Ma, sul serio, il 25 maggio del 2025 diventerà il più grande giorno nella storia del nostro hockey? Per saperlo dovremo attendere fino a stasera, intorno alle 23, quando sapremo se la Svizzera diventerà per la prima volta campionessa del mondo. E ci sono ben tre motivi per credere che ciò sia possibile.

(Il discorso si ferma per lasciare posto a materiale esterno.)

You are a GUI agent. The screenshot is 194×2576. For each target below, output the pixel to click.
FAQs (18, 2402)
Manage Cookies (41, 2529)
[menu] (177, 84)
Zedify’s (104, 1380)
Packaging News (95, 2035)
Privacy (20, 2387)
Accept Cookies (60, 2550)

La Svizzera è la squadra migliore – Nessuna delle 15 altre partecipanti ai Mondiali di Herning e Stoccolma è stata in grado di convincere più della Svizzera durante il torneo, sia in attacco che in difesa. Michael Fora e compagni hanno subito finora solo 9 gol nelle 9 partite disputate, un risultato a dir poco incredibile. Ben cinque volte Genoni e Charlin non hanno subito neppure un solo gol, ed è successo pure in semifinale contro la Danimarca. Anche in attacco la Svizzera può vantare cifre record: pur amplificato dal clamoroso 10-0 agli ungheresi, gli elvetici hanno totalizzato fin qui 47 gol, con una media impressionante di 5,2 reti a partita. Attenzione, però: da questo punto di vista gli statunitensi non sono certo da meno, siccome nel loro cammino hanno trovato la via del gol 45 volte, pur a fronte di 18 reti subite.

La Svizzera ha una minor dipendenza dalle stelle Nhl – Un anno fa, ai Mondiali in Repubblica Ceca, c'era stata una vera e propria dimostrazione della superiorità delle star rossocrociate sbarcate dalla Nhl rispetto al resto del gruppo. Quella Svizzera dipendeva dal talento di Kevin Fiala, dall'aura di Roman Josi e dall'intelligenza di gioco di Nico Hischier, e ha funzionato, a lungo, fino alla finale contro i padroni di casa: in quell'occasione i cechi hanno trovato il modo per neutralizzare le stelle rossocrociate, e nessuno dei loro compagni ha saputo subentrare per aiutarle. A Herning e Stoccolma la selezione messa in pista da Patrick Fischer appare più equilibrata. L'importanza di gente come Kevin Fiala, Nino Niederreiter, Timo Meier, Jonas Siegenthaler, Janis Moser o dell'infortunato Hischier non è ovviamente in discussione, ma quando si parla della produzione offensiva la dipendenza nei loro confronti è minore, basti dire che il miglior marcatore prima della finale è un attaccante che gioca nel Rapperswil, ovvero Tyler Moy (12 punti), seguito da Denis Malgin dello Zurigo (11). Quanto alle reti, anche in quel caso il miglior realizzatore è un ragazzo che gioca in Svizzera, Sven Andrighetto (7).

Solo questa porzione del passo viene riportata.